As Wenders put it, 2005 will probably be looked back on as “the year they overlooked The New World.”
Well, Jeffrey, *I* listened to you…
When my wife and I had one of our rare nights out without the kids, I convinced her to forego Narnia and to see The New World. She had thought it was a standard historical epic, a la Last of the Mohicans, but when I told her that from my understanding, it would be in no way like that, she agreed to see it. And as we were going up the escalator to the theaters, we saw a couple from our church coming out. They had just seen it, and the husband’s statement was, “It was … interesting.” I have an idea they were expecting “Last of the Mohicans.”
What can I say about what followed except that I saw one of the most emotionally engaging films that I’ve seen in many years, that used not words, but images, to convey that emotion. Malick’s use of so little to convey so much just blew me away.
One thing that’s interesting about it is the seeming paradox that the scenes are always very intimate and close, but that it is definitely, as Wenders suggests, a *big-screen* experience – and I’m glad I got a chance to see it that way.
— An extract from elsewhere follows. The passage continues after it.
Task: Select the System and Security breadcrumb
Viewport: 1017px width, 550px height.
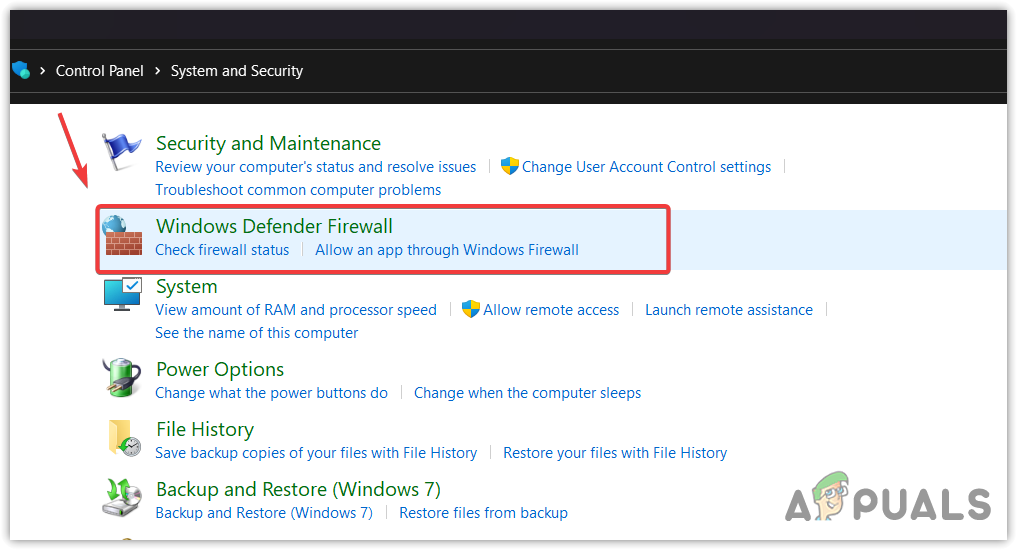Action: (237, 71)
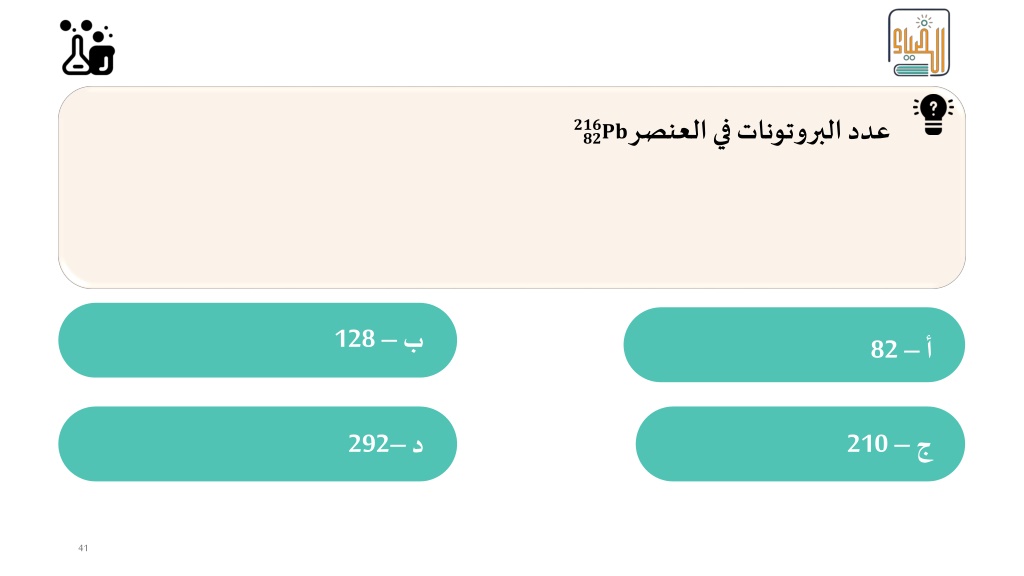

One of my favorite moments is when the chief’s emissary enters the English park and sees the beautiful rows of carefully cultivated trees shrouded in an eerily quiet morning fog. He seems so small and so overwhelmed by such a seemingly superfluous example of the European’s domestication of nature (while your mind’s eye is recollecting and comparing the scenes of the Native Americans’ decidedly un-“domesticated/ing” relationship with their surroundings) – both worlds are equally “old” and “new”, but the approach to the land on the part of their respective inhabitants is so different, and knowing the history of what is to unfold, that I couldn’t help but cry over both the beauty that those trees represented in themselves, and for the inevitability they represented for the emissary and his people, and for their land.
Thanks for your championing of this film, Jeffrey. It was truly a transcendent experience.